Ce qui constitue l’apport le plus fondamental de ce texte, c’est toutefois l’atmosphère qui s’en dégage, et qui permet de montrer, au lecteur européen, notamment, que le FLN ne se réduisit pas à la frange occidentalisée qui était présentée à dessein à l’opinion internationale, et à laquelle, narcissiquement, les Français voulurent réduire le FLN, à commencer, souvent, par les porteurs de valises. Car, pour Amokrân, le 1er novembre 1954 est présenté comme l’aboutissement d’une promesse de Dieu. Pour lui, doivent régir la « Révolution » des hommes se plaçant fî sabîl illâh. Il ressentait qu’un homme comme lui en était digne parce qu’il était hâfiz. Et il professe dans ses mémoires que les Algériens qui ne suivraient pas ces préceptes devaient être châtiés comme ils le méritaient.

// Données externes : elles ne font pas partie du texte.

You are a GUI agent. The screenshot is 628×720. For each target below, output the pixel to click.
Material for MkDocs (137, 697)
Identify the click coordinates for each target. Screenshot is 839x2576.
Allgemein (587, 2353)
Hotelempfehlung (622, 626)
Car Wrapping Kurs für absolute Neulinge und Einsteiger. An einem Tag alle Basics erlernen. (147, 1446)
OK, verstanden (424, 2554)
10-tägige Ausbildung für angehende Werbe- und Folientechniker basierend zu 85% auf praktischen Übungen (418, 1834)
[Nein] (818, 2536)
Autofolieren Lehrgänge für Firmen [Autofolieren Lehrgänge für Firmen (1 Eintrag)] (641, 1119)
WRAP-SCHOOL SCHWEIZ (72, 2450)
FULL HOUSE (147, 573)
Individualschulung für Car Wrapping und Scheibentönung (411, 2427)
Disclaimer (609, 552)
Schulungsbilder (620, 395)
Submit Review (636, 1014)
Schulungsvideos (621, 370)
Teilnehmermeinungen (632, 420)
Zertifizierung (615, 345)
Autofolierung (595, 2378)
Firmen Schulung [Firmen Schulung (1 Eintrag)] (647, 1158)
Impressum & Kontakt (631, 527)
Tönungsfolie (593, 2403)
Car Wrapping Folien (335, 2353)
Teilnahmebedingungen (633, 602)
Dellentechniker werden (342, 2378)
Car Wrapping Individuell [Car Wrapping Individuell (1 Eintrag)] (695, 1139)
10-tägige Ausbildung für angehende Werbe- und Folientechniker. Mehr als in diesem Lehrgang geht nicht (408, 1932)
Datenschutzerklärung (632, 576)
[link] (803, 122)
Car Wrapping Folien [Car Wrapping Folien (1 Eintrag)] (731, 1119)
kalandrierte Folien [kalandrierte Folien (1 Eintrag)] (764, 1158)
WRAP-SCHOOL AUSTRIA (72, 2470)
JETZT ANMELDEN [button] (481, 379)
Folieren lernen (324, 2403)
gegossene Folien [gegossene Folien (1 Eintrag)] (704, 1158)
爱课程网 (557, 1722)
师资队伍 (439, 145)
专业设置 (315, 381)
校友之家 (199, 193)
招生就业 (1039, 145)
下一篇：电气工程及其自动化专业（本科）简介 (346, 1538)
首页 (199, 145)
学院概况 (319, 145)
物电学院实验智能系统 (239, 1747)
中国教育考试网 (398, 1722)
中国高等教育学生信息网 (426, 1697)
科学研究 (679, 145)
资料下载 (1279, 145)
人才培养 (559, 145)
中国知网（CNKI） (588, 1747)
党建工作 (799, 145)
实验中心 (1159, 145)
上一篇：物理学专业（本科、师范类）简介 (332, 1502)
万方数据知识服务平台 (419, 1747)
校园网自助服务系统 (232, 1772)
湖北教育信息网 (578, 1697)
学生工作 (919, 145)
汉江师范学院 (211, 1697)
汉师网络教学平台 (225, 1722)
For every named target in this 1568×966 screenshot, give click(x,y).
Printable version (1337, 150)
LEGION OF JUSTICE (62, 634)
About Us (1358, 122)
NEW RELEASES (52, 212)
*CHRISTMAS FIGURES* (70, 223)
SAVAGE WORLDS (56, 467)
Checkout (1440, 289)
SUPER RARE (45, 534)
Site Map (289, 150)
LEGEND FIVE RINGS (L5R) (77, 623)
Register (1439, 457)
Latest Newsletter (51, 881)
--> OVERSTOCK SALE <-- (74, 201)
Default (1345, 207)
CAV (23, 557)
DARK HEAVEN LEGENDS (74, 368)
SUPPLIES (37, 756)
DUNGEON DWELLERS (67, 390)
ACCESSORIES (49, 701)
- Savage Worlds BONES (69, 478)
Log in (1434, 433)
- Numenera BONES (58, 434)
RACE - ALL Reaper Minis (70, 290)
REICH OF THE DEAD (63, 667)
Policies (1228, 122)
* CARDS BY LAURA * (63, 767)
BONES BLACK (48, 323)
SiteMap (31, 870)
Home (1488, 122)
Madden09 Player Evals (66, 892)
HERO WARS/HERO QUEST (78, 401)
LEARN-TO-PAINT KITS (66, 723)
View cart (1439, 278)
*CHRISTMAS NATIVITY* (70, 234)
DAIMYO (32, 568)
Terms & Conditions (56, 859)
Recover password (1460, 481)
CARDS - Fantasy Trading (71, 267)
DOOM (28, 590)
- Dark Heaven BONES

L’auteur en rajoute constamment sur la légitimation religieuse et il n’est jamais avare de citations coraniques. Cela est de bonne guerre : rédigés dans les années 90, ces mémoires ont manifestement pour dessein de faire pièce à l’islamisme. Avant de franchir le barrage, il cite Tarik Ibn Ziyâd... La foi en Dieu n’étant pas le problème fondamental : plusieurs indices laissent entrevoir que l’auteur est moins croyant qu’il ne le laisse entendre, par exemple cette notation de la page 95 ou Dieu est sémantiquement mis sur le même plan causal que la nature, alors que, pour un croyant, la nature est forcément seconde, puisque création de Dieu. Et on appréciera à sa juste mesure d’humour la description mi-figue mi-raisin des oraisons démonstratives faites par les junud de la wilâya 3 à la face du colonel Si Nacer : le pieux Mohammedi Saïd tenait compte des prières surérogatoires pour distribuer des permissions ou autres faveurs...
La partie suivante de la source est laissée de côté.